Listed entries: Begin
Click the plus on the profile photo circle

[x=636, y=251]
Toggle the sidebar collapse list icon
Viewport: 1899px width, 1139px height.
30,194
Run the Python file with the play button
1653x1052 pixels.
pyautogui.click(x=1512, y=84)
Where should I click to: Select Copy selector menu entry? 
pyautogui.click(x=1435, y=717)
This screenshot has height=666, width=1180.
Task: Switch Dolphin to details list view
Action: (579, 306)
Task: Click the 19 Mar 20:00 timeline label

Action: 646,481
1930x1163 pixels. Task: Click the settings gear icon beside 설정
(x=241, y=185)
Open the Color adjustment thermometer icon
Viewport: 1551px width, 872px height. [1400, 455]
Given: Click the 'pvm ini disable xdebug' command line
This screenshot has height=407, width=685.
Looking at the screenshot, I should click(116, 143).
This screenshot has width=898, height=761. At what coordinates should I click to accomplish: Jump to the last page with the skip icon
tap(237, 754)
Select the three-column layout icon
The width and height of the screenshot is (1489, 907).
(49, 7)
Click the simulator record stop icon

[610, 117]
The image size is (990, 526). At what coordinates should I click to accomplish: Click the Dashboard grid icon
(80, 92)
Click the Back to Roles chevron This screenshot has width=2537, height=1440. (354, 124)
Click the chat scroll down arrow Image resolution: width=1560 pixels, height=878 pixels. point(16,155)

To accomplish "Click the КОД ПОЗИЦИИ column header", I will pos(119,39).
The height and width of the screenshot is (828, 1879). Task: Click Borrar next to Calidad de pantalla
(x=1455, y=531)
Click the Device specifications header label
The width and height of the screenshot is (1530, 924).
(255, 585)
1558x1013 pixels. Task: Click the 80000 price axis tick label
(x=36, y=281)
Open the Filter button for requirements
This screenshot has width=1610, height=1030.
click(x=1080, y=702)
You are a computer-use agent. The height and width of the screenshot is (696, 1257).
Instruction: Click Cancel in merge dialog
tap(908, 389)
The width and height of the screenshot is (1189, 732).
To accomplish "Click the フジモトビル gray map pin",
Listed entries: End
- [Your goal]:
Each line of the listing must be output once more, exactly as shown above.

- [Solution]:
Click the plus on the profile photo circle

[x=636, y=251]
Toggle the sidebar collapse list icon
Viewport: 1899px width, 1139px height.
30,194
Run the Python file with the play button
1653x1052 pixels.
pyautogui.click(x=1512, y=84)
Where should I click to: Select Copy selector menu entry? 
pyautogui.click(x=1435, y=717)
This screenshot has height=666, width=1180.
Task: Switch Dolphin to details list view
Action: (579, 306)
Task: Click the 19 Mar 20:00 timeline label

Action: 646,481
1930x1163 pixels. Task: Click the settings gear icon beside 설정
(x=241, y=185)
Open the Color adjustment thermometer icon
Viewport: 1551px width, 872px height. [1400, 455]
Given: Click the 'pvm ini disable xdebug' command line
This screenshot has height=407, width=685.
Looking at the screenshot, I should click(116, 143).
This screenshot has width=898, height=761. At what coordinates should I click to accomplish: Jump to the last page with the skip icon
tap(237, 754)
Select the three-column layout icon
The width and height of the screenshot is (1489, 907).
(49, 7)
Click the simulator record stop icon

[610, 117]
The image size is (990, 526). At what coordinates should I click to accomplish: Click the Dashboard grid icon
(80, 92)
Click the Back to Roles chevron This screenshot has width=2537, height=1440. (354, 124)
Click the chat scroll down arrow Image resolution: width=1560 pixels, height=878 pixels. point(16,155)

To accomplish "Click the КОД ПОЗИЦИИ column header", I will pos(119,39).
The height and width of the screenshot is (828, 1879). Task: Click Borrar next to Calidad de pantalla
(x=1455, y=531)
Click the Device specifications header label
The width and height of the screenshot is (1530, 924).
(255, 585)
1558x1013 pixels. Task: Click the 80000 price axis tick label
(x=36, y=281)
Open the Filter button for requirements
This screenshot has width=1610, height=1030.
click(x=1080, y=702)
You are a computer-use agent. The height and width of the screenshot is (696, 1257).
Instruction: Click Cancel in merge dialog
tap(908, 389)
The width and height of the screenshot is (1189, 732).
To accomplish "Click the フジモトビル gray map pin",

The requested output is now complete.